VOICE OVER CAREERS
When people think of professional voice overs, they naturally think of television or radio commercials for TV or radio advertising.
Commercials, of course, always have maintained a high position on the list because they have residual value. On a network, particularly, you get paid every time it airs. Even if it doesn’t, if you’ve got a commercial and it runs in regional markets every 13 weeks, if they want to run it again, they pay you again. It’s a wonderful gig. So that little session fee might be multiplied by 5 or 10 or even 15 times.
Retail accounts can be tremendously lucrative. They might regularly produce six new commercials per week, with some of them running for a year. So there is money to be made there, and its residual factor makes it even more valuable. You make money despite the fact that you don’t physically do anything new. I’ve found that the corporate/industrial market also has a residual value. For some reason, that’s always surprising to people. Their reaction is, “What are you talking about?”
The producers involved in corporate/industrial work tend to find a few performers who can understand their business and talk their language. In some cases it’s pretty convoluted, particularly medical stuff; once they have found a female and a male and maybe a young male, they use those people over and over again.
Frequently you become a corporation’s voice. That means you have a residual value. You become the voice on all their training films and that introduces the CEO of the company at their annual meeting.
The corporate/industrial market employs a small group of people. If you can crack that code, if you can become one of the “go-to” people, you’ll discover that it, too, has residual value. They also pay on time, their budgets are pretty big, and it is frequently ongoing work.

Task requirements
a – Decide whether each statement below agrees with the voice over careers text, and for each one give yes or no with the deciding words of the text quoted exactly: (i) retail accounts might regularly produce six new commercials per week; (ii) the corporate/industrial market employs a large group of people; (iii) a commercial on a network pays the performer only once.
b – From the voice over careers text, return word for word the passage starting at "The producers involved" and ending at "and over again.".

Information
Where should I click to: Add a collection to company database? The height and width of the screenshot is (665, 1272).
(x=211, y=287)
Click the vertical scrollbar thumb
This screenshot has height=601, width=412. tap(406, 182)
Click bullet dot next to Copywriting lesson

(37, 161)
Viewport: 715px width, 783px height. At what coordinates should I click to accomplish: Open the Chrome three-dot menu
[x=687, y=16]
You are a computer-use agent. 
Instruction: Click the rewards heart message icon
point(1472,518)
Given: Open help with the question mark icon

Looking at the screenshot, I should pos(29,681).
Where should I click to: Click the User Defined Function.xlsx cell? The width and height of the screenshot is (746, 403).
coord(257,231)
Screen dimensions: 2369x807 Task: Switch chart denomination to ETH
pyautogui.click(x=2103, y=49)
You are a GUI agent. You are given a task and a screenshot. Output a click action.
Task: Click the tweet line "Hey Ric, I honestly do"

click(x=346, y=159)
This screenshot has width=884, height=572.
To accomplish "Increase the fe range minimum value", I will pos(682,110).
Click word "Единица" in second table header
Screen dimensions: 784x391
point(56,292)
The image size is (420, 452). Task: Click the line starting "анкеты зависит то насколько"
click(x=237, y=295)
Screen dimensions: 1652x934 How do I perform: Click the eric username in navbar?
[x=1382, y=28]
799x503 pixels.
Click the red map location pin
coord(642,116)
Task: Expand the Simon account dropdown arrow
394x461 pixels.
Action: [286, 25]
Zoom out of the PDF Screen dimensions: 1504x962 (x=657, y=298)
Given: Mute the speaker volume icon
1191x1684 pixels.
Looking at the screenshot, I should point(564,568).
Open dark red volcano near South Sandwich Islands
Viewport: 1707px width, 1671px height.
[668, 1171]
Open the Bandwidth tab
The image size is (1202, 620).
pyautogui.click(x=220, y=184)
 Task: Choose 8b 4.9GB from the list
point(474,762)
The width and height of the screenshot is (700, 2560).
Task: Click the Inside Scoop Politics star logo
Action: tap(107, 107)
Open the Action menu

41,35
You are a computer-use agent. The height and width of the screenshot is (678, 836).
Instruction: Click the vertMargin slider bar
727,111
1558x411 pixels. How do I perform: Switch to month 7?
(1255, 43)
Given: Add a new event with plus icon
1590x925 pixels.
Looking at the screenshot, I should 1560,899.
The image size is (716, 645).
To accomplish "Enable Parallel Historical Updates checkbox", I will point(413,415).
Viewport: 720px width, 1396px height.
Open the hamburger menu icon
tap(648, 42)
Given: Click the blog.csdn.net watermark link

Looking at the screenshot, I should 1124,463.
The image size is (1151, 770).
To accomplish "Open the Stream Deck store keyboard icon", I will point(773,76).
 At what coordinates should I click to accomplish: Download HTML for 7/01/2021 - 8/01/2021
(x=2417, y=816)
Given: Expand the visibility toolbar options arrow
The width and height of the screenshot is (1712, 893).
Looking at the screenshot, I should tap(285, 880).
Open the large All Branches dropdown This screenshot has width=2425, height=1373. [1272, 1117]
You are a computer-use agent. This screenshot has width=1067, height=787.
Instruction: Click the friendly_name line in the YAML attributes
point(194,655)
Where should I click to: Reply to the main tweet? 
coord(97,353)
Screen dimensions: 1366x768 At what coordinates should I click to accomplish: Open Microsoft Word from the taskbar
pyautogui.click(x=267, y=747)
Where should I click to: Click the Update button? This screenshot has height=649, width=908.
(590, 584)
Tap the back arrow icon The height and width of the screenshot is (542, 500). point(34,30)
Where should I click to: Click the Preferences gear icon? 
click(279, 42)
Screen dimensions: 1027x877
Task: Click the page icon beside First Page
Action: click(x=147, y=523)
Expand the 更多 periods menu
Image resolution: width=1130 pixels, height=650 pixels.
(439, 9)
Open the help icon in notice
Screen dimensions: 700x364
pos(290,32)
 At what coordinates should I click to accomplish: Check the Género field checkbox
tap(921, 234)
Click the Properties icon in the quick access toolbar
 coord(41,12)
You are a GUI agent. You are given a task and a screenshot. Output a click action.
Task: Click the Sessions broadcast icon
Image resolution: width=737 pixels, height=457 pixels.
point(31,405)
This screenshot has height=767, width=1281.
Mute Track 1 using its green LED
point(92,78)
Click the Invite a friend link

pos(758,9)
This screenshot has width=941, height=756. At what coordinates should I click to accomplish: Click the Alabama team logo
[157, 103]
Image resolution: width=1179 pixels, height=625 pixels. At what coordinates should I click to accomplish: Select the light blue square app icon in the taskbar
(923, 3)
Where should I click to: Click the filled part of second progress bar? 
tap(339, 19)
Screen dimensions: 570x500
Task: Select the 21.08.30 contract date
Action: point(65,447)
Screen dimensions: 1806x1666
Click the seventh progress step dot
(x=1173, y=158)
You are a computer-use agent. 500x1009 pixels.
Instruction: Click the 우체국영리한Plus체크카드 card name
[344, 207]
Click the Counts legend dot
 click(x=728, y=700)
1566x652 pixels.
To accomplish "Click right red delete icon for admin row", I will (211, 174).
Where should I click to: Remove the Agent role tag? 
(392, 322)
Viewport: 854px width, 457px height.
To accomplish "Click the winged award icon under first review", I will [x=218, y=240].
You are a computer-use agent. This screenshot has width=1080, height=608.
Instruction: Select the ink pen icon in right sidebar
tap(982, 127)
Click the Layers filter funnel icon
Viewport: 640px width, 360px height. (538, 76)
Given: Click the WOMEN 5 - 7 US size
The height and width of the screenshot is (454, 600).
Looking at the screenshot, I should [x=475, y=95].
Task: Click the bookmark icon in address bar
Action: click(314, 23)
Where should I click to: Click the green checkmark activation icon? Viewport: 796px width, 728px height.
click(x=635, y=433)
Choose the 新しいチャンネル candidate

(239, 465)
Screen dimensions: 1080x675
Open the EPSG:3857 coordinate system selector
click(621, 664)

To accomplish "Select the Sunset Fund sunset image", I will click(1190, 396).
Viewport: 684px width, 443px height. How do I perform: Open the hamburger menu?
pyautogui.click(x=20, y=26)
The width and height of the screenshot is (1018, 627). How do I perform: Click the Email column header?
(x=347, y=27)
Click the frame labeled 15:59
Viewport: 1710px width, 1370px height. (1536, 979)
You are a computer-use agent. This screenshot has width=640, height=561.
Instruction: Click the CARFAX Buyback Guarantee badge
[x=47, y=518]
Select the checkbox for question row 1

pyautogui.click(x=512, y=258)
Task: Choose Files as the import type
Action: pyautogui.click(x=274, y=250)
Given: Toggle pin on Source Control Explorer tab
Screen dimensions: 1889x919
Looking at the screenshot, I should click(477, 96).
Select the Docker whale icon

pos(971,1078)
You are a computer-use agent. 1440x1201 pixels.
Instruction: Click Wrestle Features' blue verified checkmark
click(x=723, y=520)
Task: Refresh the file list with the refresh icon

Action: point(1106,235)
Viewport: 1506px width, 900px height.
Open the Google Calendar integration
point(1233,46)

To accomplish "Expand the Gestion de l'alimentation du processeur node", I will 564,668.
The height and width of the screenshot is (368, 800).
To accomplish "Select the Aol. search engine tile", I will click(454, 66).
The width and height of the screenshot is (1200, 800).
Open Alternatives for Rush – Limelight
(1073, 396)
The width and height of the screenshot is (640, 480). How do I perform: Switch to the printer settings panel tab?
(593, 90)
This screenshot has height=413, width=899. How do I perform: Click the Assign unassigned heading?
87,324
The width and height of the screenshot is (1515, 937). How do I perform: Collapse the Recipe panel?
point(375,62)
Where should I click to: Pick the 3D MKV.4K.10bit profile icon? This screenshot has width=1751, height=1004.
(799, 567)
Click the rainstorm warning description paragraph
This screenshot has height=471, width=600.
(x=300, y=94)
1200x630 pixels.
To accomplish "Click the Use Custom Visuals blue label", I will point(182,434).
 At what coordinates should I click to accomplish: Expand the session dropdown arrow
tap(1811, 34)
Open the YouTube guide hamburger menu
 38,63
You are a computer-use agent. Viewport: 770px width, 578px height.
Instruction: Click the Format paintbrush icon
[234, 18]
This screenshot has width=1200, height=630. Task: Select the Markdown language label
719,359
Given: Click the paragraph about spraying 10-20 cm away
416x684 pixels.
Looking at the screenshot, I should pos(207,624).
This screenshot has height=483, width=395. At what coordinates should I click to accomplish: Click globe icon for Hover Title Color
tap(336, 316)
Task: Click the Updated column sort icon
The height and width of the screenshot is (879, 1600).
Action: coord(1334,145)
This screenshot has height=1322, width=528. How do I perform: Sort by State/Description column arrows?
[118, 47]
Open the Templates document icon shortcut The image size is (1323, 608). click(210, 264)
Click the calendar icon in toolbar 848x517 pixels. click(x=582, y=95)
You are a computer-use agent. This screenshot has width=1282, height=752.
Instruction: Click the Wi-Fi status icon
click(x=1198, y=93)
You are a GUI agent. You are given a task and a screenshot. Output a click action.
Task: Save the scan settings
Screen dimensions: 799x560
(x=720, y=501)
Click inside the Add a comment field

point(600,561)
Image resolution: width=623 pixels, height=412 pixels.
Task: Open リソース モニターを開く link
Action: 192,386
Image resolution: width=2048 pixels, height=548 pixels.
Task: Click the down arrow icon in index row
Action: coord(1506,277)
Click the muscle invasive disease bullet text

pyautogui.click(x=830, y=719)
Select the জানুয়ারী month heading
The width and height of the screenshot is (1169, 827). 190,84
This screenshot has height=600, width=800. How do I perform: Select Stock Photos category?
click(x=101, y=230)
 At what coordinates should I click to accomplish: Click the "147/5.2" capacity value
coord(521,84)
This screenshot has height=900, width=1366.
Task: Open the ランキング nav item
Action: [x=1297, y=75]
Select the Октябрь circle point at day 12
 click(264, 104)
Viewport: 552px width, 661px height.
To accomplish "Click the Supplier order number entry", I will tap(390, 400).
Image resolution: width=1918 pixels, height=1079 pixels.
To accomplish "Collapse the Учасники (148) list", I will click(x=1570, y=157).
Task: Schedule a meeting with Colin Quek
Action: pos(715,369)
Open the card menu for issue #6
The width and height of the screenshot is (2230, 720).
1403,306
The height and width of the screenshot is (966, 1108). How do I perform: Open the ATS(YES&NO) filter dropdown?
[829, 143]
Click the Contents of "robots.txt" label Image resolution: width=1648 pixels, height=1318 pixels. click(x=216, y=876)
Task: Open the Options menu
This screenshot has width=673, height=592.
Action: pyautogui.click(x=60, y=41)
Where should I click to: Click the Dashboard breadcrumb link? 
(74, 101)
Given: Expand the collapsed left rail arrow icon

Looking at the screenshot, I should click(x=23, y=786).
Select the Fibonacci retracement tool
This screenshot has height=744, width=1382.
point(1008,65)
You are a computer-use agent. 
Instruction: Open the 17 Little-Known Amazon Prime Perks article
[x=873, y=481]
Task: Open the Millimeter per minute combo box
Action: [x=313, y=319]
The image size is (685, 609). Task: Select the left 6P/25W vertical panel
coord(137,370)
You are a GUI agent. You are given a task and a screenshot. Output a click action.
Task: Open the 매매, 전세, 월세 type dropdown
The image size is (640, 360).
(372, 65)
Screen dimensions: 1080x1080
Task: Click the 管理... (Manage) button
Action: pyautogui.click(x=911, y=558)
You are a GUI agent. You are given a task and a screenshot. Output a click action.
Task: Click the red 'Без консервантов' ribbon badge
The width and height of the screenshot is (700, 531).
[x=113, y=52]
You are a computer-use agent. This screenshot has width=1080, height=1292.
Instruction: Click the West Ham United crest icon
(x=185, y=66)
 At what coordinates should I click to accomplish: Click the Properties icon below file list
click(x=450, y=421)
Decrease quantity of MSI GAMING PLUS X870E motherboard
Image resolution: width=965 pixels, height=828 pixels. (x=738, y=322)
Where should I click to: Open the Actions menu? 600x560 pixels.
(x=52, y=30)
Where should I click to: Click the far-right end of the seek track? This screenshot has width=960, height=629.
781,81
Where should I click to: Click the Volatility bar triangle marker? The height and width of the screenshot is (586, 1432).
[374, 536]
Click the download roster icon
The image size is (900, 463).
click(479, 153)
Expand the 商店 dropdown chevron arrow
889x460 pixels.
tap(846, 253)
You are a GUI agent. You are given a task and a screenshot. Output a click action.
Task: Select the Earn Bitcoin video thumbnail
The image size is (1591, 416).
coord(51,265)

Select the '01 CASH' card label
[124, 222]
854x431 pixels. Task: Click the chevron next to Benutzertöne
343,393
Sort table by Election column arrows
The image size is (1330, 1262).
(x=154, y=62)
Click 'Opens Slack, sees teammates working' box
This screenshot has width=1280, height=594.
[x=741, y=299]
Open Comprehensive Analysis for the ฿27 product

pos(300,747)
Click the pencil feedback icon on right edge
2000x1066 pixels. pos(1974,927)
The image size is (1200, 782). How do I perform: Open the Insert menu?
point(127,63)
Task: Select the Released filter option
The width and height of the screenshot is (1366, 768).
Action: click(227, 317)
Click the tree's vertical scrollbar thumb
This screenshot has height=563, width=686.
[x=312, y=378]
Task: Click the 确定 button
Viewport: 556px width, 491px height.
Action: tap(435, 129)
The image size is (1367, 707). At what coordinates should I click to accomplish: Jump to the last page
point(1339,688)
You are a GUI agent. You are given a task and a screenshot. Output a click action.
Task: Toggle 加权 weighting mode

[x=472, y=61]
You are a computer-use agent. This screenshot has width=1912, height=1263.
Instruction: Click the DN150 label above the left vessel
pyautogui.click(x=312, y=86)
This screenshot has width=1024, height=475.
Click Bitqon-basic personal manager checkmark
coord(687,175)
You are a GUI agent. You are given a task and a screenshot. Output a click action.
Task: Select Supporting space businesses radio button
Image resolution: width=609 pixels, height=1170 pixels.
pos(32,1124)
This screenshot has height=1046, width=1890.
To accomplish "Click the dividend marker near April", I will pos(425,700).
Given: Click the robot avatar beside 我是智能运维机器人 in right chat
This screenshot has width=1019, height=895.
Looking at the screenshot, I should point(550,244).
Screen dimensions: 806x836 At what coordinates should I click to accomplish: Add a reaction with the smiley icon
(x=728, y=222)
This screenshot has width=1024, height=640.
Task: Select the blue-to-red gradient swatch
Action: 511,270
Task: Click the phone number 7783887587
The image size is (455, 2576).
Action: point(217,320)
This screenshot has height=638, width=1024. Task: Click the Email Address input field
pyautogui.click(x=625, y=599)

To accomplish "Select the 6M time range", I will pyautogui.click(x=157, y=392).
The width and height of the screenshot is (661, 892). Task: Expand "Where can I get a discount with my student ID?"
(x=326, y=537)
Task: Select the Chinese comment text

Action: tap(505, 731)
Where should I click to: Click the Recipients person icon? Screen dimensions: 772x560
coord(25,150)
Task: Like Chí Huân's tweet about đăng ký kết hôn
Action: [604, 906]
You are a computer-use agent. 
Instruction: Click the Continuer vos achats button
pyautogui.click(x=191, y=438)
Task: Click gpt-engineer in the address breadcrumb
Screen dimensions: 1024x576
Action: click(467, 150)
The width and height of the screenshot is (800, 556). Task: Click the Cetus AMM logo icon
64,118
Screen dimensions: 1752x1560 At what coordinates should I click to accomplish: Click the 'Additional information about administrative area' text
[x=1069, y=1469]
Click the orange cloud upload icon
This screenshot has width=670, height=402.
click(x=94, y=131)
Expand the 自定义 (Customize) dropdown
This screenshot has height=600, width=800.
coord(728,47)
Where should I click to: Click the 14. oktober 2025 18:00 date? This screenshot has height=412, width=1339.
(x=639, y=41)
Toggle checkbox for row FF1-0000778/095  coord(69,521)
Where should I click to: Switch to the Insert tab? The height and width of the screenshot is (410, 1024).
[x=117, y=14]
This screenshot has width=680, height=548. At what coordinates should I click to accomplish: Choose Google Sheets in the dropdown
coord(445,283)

Results by task
a –
(i) Yes: "They might regularly produce six new commercials per week, with some of them running for a year."
(ii) No: "The corporate/industrial market employs a small group of people."
(iii) No: "On a network, particularly, you get paid every time it airs."

b –
The producers involved in corporate/industrial work tend to find a few performers who can understand their business and talk their language. In some cases it’s pretty convoluted, particularly medical stuff; once they have found a female and a male and maybe a young male, they use those people over and over again.